* [TRAVAIL À FAIRE]:
1 - Dans le texte ci-dessous sur le gouvernement Jospin, qui était le ministre de l’Économie et des Finances ayant influencé Lionel Jospin ?
2 - Poursuivez le texte sur le gouvernement Jospin après sa dernière phrase.

* [TEXTE PROPOSÉ]:
L’échec du gouvernement de la gauche plurielle était inscrit dans ses premiers pas. Lionel Jospin, qui avait mené campagne tambour battant contre le traité d’Amsterdam en 1997, s’y est rallié du jour au lendemain en renonçant par-là à lutter sérieusement contre l’Europe capitaliste et la mondialisation néolibérale. Sous l’influence de son ministre de l’Économie et des Finances, Dominique Strauss-Kahn, il a manifestement cru qu’une adaptation souple aux processus d’internationalisation économique en cours lui permettrait d’éviter des réactions trop vives des marchés financiers. Il a pensé qu’il aurait ainsi une certaine marge de manouvre sur le plan intérieur pour mener une politique contre le chômage.
Tout cela s’est traduit par une politique qui prétendait jouer habilement sur deux registres. D’un côté, on privatisait massivement et à toute allure pour se conformer aux orientations néolibérales dominantes en Europe ; de l’autre côté, on mettait au point les lois sur les trente-cinq heures, on créait les emplois-jeunes. Les résultats de ces politiques sociales se sont révélés toutefois assez vite décevants. Le patronat, à l’offensive, a vidé les 35 heures d’une partie de leur contenu en imposant dans beaucoup d’entreprises l’annulation. Il a mené en outre une offensive de grande envergure pour précariser le travail et rendre caducs des pans entiers du droit du travail. Malgré la croissance retrouvée et la baisse du chômage, les firmes multinationales ont pu, dans ce contexte procéder à des licenciements collectifs massifs sans trouver de la part du gouvernement une réponse à la hauteur.
Derrière des apparences de régime de croisière, le gouvernement Jospin a perdu peu à peu ses assises chez une grande partie des salariés qui se sentent en déshérence. Des couches entières se voient méprisées, humiliées, reléguées dans les soutes de la société, alors que les profiteurs de la mondialisation s’affichent avec insolence et arrogance. Au-delà de leurs souffrances quotidiennes, ce qui a profondément atteint ces couches, c’est que dans un monde très médiatique, elles devenaient invisibles, qu’on leur refusait toute reconnaissance. Beaucoup d’entre elles ont été entraînées dans une spirale régressive ; agressées par la vie, elles sont en conséquence tentées d’agresser plus faibles qu’elles : les immigrés, les jeunes, etc. De telles réactions se font d’autant plus fortes que les incertitudes du lendemain sèment la peur, l’angoisse et un irrépressible sentiment d’insécurité. La montée de la petite délinquance peut ainsi devenir un abcès de fixation, facilement exploitable par les démagogues de droite et d’extrême droite.

* [LIGNES FOURNIES]:

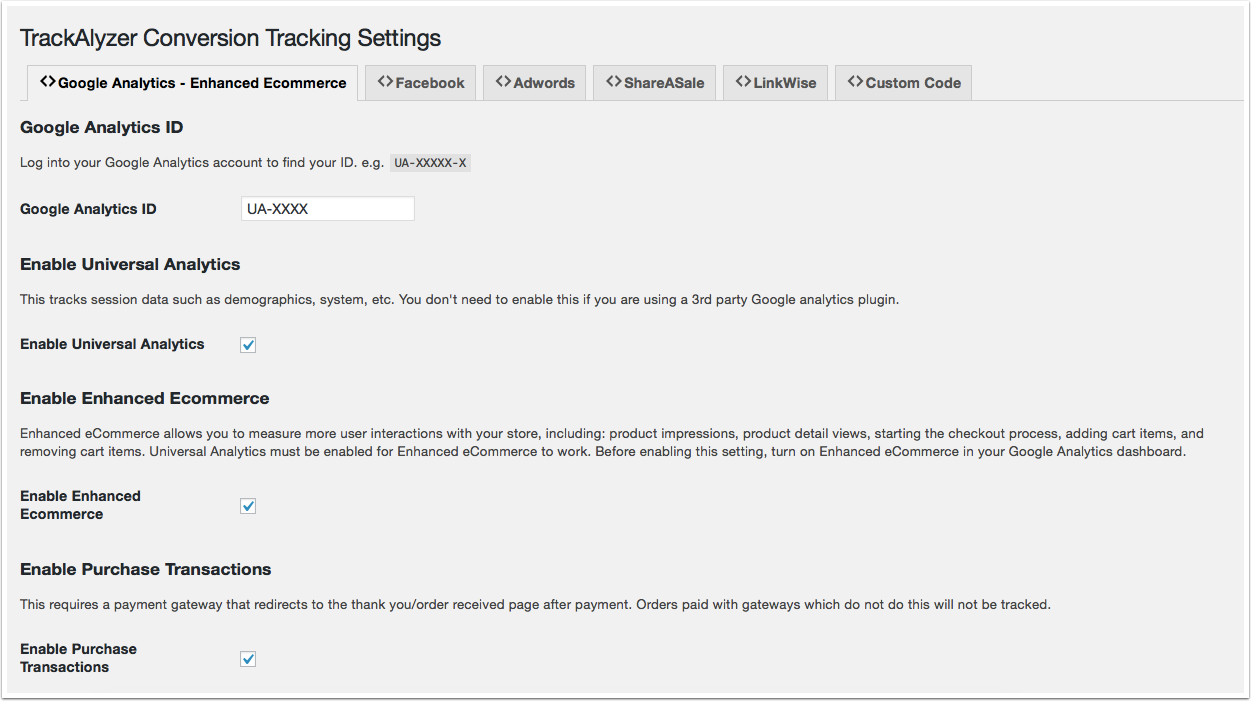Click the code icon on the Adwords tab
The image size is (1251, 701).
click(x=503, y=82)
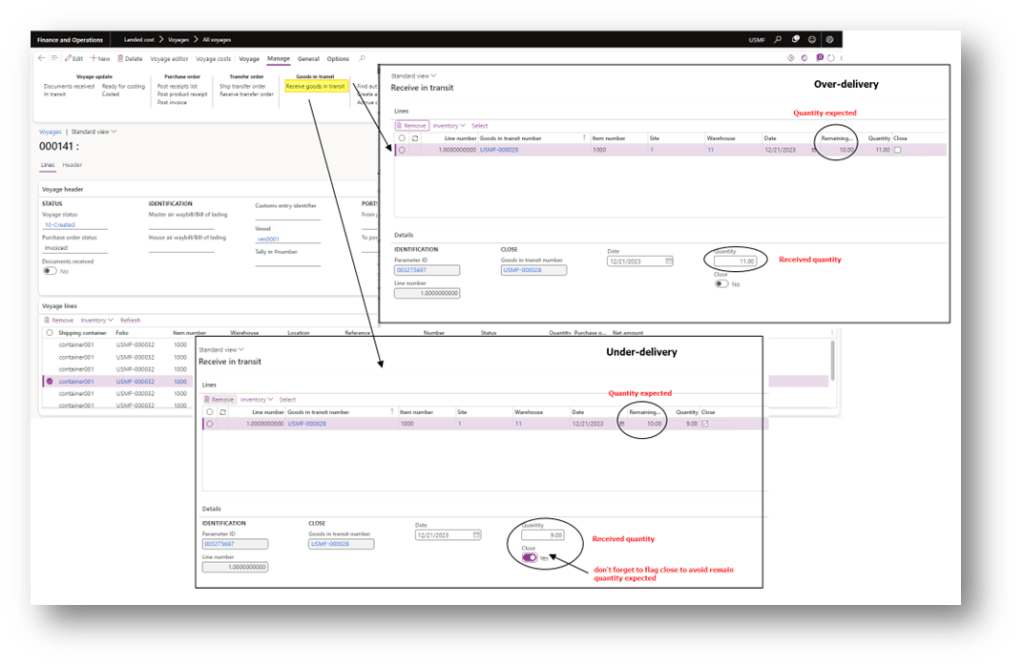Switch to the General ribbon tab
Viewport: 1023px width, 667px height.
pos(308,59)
---
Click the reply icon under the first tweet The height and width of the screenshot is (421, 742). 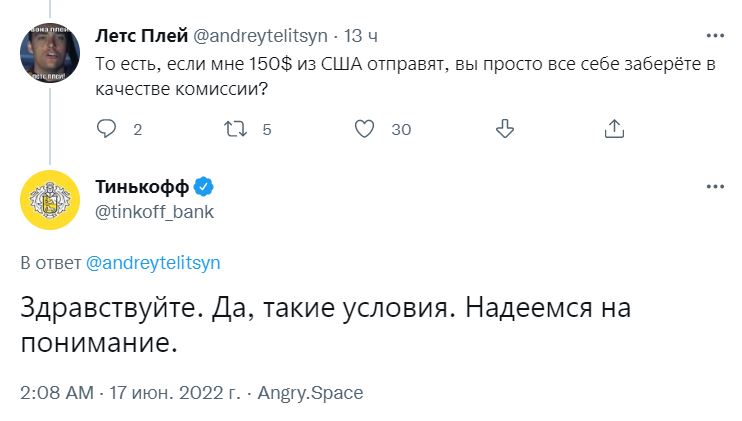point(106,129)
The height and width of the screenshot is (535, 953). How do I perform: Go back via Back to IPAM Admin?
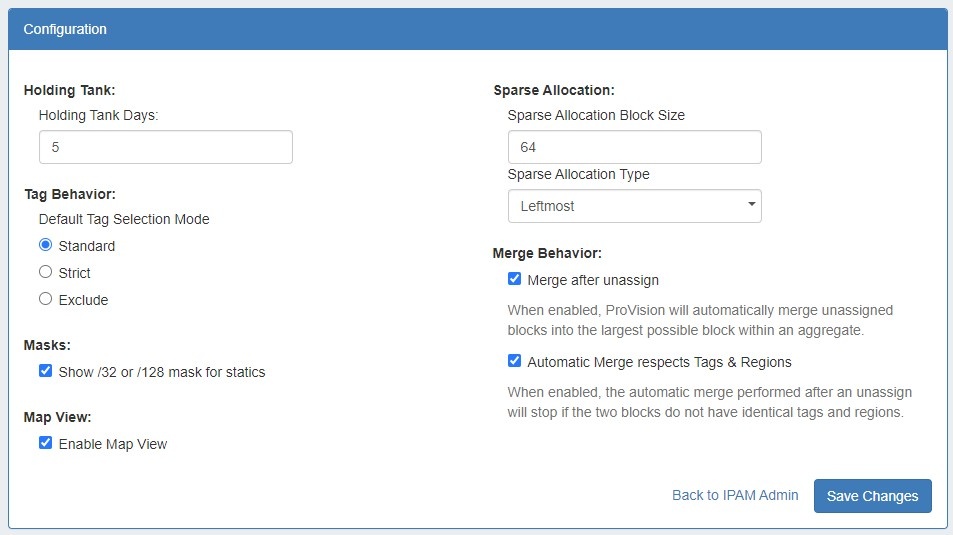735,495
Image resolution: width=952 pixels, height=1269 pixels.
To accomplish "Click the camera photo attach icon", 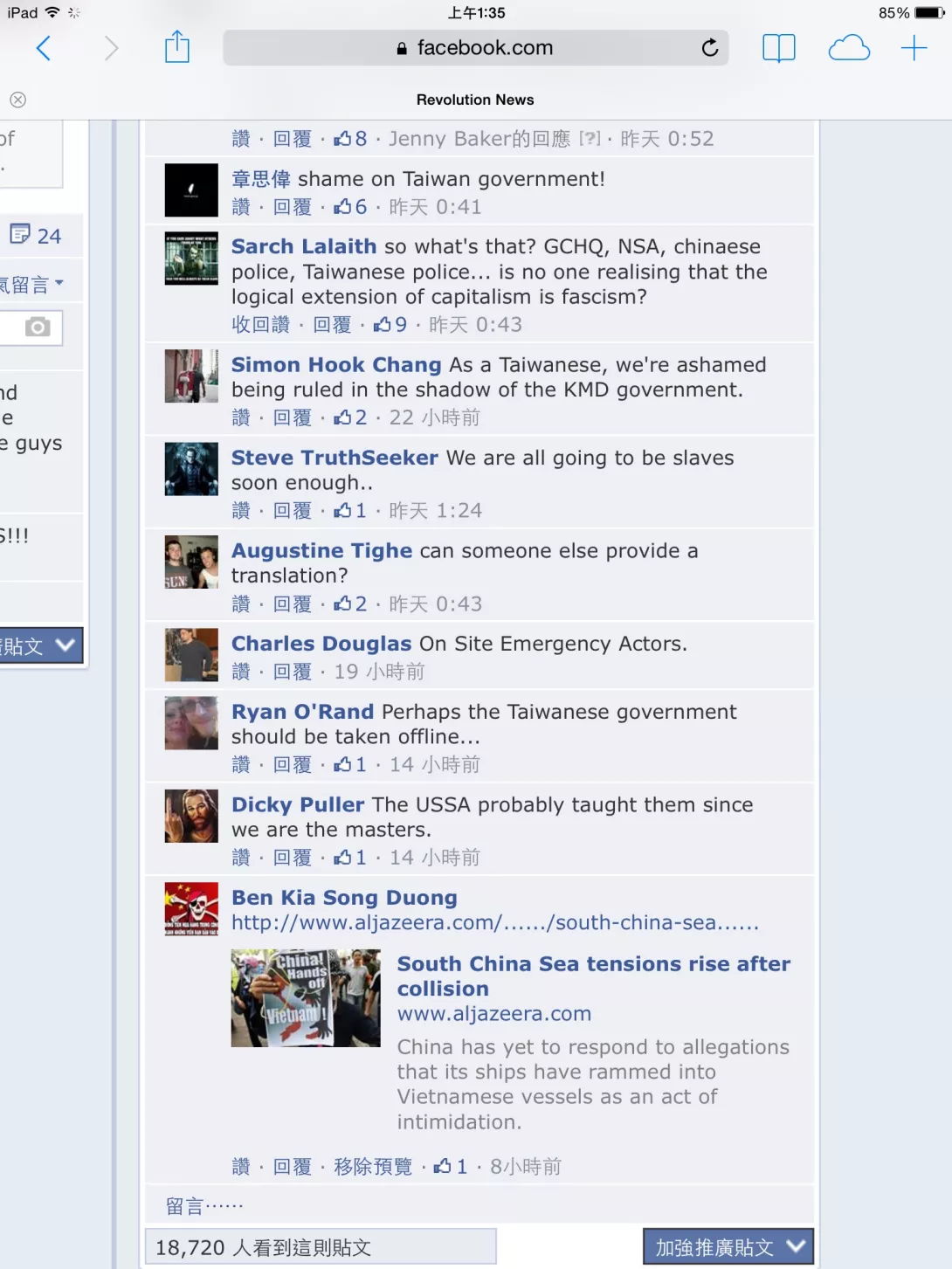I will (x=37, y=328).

* [RÉPONSES PAR TÂCHE]:
1 - Dominique Strauss-Kahn.

2 -
Le gouvernement de la gauche plurielle a reçu un premier avertissement lors des élections municipales de 2001. Mais, manifestement, il a été ignoré par la force hégémonique dans la gauche plurielle, le Parti socialiste. Il a continué au contraire à se prévaloir de son bilan sans s’apercevoir du gouffre qui s’ouvrait sous ses pieds. Il se refusait également à voir les transformations de l’État qu’il avait lui-même contribué à mettre en ouvre, transformations qui ont fait de l’État national français un État national cosmopolite, de plus en plus fonctionnel par rapport à la mondialisation néolibérale. Il retransmet dans différents domaines - éducation, structuration des administrations publiques, fiscalité, etc. - les pressions venues du marché mondial et des différentes institutions en restructuration des rapports sérieux en apportant sa contribution à la flexibilisation du travail, par les politiques dites de sécurité dans les quartiers sensibles, par les stigmatisations judiciaires et pénales de certaines populations. Cet activisme, qui se pare des couleurs de la nécessité, se veut en même temps porteur de politiques de modernisation et de réformes pour mieux profiter de la mondialisation. L’État national cosmopolite ne peut effectivement rester immobile.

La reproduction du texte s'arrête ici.